[Objective]: Render everything in the records from the line containing "Click the D:\synoboot.img path text" down to the line containing "[x=104, y=137]" as a Markdown table with columns Row and Entry. Skip any blank lines.

[Task inputs]:

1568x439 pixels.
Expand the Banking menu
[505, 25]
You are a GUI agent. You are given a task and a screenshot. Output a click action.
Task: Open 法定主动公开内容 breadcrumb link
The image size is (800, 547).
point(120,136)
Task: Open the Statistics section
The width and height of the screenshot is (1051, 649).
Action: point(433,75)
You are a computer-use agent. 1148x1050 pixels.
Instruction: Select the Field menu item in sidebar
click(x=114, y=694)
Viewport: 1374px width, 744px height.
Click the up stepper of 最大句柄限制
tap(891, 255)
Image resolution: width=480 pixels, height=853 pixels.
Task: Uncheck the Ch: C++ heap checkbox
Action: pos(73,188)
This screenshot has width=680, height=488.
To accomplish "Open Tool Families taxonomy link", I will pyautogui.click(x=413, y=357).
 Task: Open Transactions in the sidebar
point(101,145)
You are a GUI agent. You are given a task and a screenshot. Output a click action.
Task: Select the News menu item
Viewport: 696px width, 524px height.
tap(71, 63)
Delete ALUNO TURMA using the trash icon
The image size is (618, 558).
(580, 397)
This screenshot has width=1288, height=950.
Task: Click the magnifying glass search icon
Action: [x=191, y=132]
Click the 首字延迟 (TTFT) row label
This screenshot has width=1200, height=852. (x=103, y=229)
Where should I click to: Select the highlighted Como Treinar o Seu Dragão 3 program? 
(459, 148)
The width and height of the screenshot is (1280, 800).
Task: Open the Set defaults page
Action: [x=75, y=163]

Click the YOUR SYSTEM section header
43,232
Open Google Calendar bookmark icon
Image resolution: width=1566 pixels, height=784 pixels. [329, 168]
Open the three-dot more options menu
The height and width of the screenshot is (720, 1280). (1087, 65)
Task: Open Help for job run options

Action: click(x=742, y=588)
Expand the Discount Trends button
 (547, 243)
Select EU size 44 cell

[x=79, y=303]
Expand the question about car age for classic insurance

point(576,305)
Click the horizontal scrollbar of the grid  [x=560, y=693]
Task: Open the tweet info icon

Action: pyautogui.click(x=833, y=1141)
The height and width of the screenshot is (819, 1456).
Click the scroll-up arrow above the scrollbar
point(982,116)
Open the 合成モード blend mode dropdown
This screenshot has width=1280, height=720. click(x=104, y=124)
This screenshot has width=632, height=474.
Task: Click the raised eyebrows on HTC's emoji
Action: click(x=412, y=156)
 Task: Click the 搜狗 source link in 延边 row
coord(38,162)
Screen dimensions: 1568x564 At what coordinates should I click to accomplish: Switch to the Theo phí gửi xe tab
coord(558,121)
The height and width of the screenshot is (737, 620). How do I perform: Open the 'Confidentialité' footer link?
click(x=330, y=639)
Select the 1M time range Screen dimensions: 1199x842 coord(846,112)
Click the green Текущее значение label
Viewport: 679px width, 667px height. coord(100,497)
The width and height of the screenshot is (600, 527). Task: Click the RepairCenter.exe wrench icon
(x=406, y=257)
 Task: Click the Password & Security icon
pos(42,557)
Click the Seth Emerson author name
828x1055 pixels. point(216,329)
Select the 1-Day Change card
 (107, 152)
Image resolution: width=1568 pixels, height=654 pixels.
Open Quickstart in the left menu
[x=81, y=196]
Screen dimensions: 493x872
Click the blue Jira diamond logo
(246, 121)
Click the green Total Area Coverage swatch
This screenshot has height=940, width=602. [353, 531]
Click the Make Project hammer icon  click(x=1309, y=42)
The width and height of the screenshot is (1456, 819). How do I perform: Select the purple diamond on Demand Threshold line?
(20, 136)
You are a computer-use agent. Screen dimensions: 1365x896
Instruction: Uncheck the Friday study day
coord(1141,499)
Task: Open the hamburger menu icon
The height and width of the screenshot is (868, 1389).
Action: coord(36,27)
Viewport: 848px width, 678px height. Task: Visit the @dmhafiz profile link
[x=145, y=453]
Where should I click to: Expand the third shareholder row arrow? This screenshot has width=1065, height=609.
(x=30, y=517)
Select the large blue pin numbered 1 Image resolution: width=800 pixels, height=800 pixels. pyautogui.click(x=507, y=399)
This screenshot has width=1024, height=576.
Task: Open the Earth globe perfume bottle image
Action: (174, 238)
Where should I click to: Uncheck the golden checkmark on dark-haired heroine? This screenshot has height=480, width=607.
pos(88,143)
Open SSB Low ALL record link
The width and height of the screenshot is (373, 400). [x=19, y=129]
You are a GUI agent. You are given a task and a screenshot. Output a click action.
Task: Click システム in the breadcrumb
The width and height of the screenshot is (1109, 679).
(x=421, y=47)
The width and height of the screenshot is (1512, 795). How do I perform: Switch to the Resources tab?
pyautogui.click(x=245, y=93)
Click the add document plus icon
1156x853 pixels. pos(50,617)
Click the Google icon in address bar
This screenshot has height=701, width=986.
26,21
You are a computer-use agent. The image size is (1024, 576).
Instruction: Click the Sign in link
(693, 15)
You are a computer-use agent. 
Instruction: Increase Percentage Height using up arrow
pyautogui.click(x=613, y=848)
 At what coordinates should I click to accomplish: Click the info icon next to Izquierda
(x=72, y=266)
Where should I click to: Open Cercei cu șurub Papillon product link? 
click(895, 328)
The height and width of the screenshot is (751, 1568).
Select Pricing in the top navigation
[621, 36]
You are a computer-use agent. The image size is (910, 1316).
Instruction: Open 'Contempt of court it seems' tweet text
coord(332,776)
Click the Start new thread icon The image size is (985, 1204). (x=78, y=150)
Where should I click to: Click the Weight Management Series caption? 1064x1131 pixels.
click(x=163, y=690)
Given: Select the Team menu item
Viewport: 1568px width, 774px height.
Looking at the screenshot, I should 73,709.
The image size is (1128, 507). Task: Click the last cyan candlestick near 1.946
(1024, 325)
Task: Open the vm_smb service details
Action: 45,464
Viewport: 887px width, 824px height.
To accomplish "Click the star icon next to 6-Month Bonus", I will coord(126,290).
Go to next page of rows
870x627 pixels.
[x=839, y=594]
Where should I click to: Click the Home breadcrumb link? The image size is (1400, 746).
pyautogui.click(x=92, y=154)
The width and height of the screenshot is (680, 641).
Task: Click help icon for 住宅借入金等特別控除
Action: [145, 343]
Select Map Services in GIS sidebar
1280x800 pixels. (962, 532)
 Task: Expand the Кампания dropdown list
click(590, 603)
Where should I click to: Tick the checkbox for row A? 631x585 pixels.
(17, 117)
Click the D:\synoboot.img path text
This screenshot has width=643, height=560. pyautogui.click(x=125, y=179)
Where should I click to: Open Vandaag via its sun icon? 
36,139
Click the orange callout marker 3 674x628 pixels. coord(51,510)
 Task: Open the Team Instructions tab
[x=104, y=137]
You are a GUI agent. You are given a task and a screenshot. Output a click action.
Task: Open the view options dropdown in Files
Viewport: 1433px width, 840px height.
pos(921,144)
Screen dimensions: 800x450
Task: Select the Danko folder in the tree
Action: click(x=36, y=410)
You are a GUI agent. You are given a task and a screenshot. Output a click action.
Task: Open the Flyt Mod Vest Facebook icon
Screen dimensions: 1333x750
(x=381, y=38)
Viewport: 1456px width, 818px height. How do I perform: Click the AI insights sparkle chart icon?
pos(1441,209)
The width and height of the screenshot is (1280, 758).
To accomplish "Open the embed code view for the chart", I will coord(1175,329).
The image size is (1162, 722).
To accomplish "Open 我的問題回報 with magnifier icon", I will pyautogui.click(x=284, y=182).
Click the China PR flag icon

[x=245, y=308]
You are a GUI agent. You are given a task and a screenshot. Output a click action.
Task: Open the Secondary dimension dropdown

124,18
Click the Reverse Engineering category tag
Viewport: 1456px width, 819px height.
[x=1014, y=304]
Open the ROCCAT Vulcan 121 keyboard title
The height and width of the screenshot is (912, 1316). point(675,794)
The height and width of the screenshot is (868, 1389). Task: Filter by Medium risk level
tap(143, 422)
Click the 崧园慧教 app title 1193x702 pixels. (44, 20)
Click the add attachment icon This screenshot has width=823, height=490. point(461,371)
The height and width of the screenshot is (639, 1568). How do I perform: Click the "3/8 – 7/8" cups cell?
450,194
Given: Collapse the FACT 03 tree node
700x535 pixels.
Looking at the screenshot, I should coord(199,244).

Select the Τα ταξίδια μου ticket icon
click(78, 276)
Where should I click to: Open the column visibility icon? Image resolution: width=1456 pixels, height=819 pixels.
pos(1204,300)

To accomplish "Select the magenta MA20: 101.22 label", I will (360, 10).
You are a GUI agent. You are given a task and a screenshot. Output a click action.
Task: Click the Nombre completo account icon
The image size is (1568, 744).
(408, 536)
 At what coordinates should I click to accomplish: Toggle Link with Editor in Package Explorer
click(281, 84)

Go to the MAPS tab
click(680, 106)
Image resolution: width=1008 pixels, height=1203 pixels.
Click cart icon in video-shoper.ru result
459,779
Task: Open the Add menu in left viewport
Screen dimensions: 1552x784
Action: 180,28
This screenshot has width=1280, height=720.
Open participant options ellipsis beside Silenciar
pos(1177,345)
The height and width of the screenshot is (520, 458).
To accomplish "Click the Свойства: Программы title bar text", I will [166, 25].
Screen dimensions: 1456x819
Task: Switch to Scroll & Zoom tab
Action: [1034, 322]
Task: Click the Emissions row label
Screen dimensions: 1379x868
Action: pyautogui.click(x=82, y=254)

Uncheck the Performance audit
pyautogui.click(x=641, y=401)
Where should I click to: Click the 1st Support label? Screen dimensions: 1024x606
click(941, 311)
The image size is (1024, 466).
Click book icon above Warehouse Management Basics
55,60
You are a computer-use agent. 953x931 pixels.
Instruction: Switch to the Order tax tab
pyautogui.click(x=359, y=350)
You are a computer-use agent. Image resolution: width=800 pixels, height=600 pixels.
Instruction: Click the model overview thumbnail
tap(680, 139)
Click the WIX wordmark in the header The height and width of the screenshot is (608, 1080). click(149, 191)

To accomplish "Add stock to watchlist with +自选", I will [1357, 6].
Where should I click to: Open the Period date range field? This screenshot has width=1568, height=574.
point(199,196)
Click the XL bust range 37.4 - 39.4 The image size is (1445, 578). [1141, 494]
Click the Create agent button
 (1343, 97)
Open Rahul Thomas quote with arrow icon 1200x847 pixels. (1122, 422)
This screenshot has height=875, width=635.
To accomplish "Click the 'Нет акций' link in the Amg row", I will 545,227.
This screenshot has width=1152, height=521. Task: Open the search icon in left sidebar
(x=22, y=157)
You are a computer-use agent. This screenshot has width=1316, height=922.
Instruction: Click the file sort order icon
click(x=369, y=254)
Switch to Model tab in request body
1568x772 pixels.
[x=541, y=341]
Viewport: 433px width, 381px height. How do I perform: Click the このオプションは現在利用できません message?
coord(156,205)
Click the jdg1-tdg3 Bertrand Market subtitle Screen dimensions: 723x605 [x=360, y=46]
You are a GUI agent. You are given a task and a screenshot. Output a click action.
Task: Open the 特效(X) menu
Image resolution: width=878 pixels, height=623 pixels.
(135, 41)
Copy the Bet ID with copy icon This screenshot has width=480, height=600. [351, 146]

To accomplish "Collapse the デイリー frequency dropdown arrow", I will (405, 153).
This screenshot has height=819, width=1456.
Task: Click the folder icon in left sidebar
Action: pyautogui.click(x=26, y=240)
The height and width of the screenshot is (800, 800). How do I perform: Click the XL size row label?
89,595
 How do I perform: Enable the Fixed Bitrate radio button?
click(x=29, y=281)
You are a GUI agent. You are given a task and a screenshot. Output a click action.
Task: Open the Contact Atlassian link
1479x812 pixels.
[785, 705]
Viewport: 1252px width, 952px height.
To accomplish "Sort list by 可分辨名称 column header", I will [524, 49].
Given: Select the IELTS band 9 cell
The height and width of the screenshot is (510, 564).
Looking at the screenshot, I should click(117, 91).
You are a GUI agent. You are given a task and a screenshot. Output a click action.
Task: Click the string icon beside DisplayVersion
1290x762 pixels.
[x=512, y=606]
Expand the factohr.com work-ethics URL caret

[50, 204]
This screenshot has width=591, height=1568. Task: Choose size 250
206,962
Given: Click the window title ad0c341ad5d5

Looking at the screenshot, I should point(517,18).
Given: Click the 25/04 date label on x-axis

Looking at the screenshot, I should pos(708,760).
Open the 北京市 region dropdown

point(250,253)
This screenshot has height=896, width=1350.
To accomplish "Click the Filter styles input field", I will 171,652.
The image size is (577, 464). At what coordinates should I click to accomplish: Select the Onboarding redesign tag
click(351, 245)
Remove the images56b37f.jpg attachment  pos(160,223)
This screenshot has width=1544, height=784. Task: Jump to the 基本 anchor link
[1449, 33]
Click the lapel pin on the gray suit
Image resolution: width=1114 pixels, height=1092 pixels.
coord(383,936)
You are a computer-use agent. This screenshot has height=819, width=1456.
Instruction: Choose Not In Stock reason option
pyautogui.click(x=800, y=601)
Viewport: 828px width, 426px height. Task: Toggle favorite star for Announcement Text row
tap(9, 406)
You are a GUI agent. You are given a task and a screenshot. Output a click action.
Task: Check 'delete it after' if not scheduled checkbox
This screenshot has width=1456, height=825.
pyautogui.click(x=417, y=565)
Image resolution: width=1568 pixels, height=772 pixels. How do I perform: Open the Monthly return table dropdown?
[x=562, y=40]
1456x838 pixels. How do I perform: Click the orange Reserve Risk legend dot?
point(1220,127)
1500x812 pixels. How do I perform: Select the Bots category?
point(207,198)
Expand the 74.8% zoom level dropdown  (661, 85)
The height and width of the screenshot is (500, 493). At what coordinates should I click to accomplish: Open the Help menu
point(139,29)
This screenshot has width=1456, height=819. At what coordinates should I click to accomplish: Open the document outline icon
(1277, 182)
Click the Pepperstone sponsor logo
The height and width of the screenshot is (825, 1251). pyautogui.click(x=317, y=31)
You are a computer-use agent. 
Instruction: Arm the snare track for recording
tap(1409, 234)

[Complete response]:
| Row | Entry |
|---|---|
| 1 | Click the D:\synoboot.img path text |
| 2 | This screenshot has width=643, height=560. pyautogui.click(x=125, y=179) |
| 3 | Where should I click to: Open Vandaag via its sun icon?  |
| 4 | 36,139 |
| 5 | Click the orange callout marker 3 674x628 pixels. coord(51,510) |
| 6 |  Task: Open the Team Instructions tab |
| 7 | [x=104, y=137] |